Data to examine:
━━━━━━━━━━
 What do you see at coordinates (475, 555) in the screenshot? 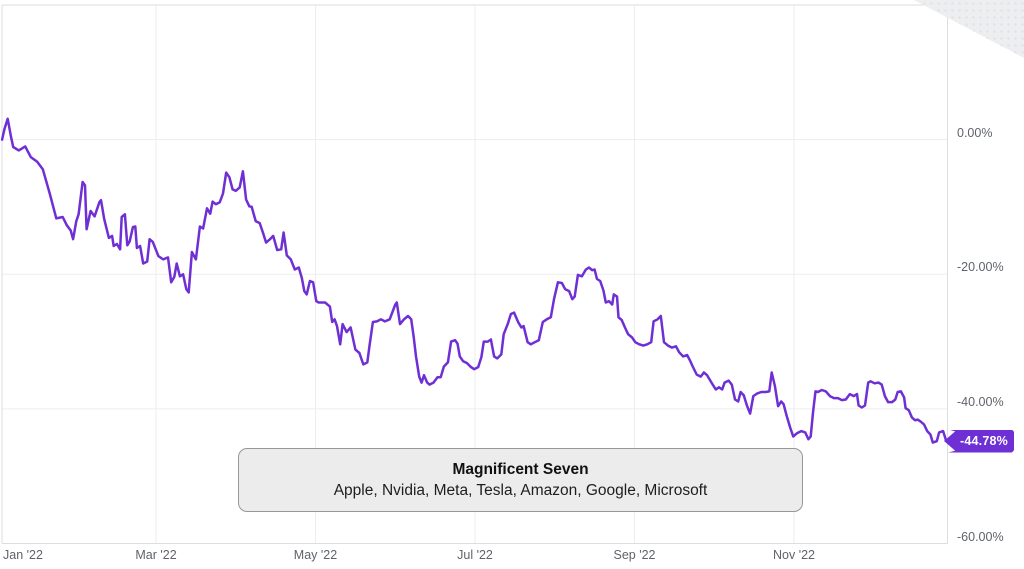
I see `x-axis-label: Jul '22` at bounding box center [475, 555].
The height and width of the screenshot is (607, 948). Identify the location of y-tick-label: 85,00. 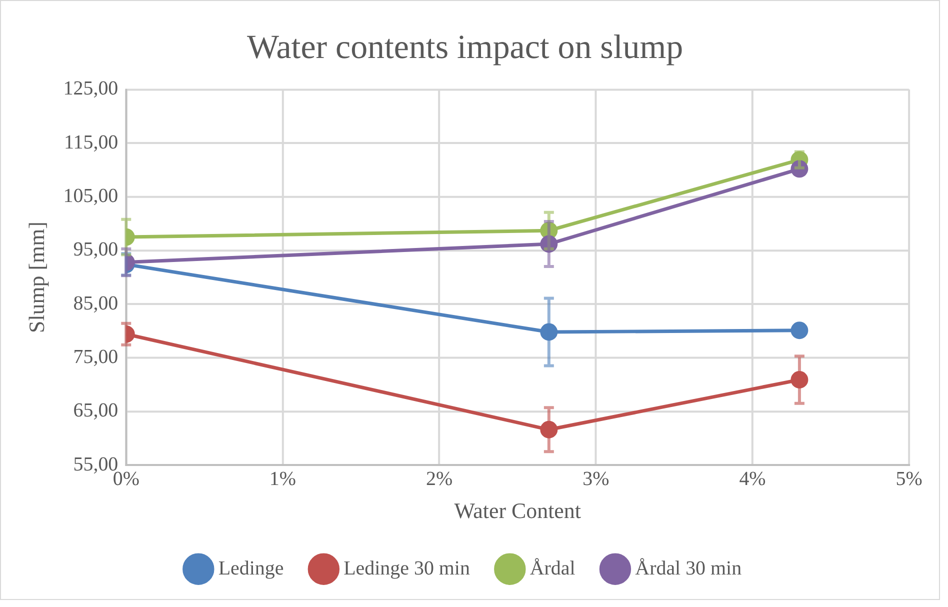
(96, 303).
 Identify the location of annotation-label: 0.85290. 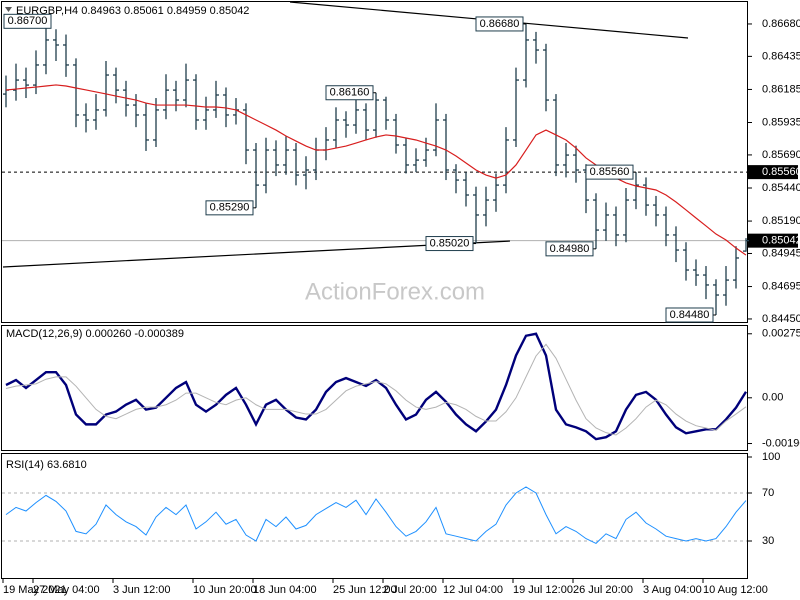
━━━━━━━━━━
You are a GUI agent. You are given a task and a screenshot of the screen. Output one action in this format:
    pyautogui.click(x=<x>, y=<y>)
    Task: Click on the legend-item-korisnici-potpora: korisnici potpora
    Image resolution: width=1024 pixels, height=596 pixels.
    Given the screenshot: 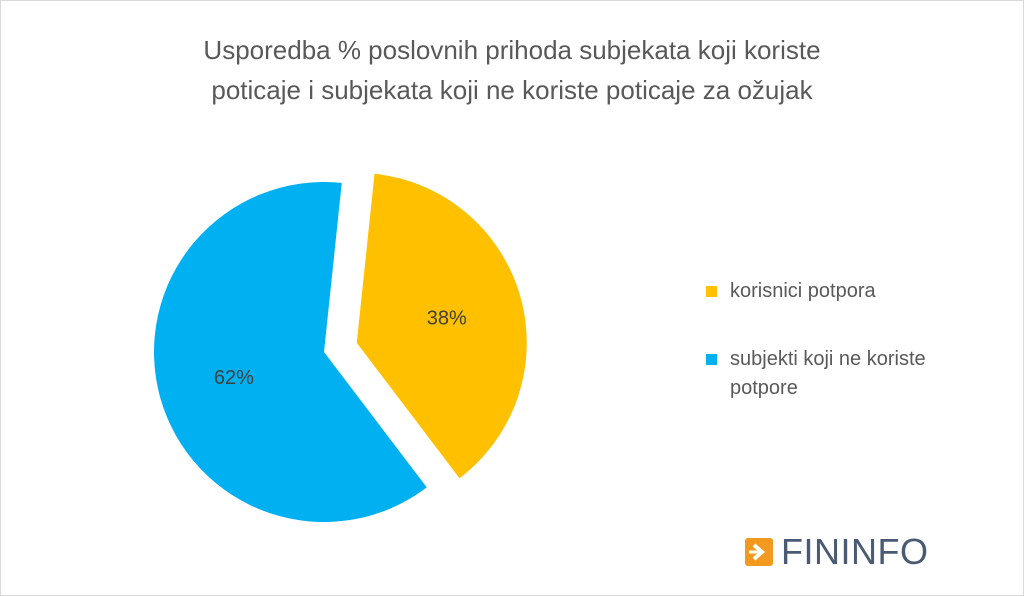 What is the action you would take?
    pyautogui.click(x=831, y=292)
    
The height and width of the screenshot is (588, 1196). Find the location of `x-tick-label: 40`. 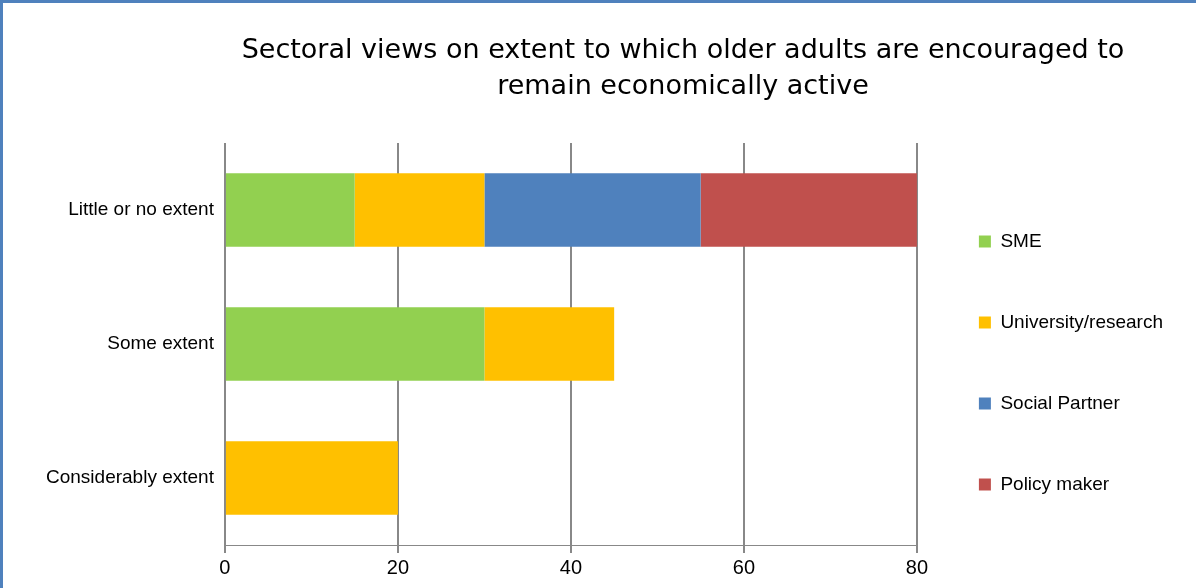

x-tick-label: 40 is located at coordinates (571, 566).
━━━━━━━━━━
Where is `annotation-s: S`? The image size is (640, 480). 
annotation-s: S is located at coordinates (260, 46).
━━━━━━━━━━
Task description:
Please copy the records from the line with "What do you" up to and including the line with "Identify the location of annotation-label: 0.85290.", leaving out the pictures.

Result:
 What do you see at coordinates (475, 555) in the screenshot? 
I see `x-axis-label: Jul '22` at bounding box center [475, 555].
The height and width of the screenshot is (607, 948). Identify the location of y-tick-label: 85,00. 
(96, 303).
 Identify the location of annotation-label: 0.85290. 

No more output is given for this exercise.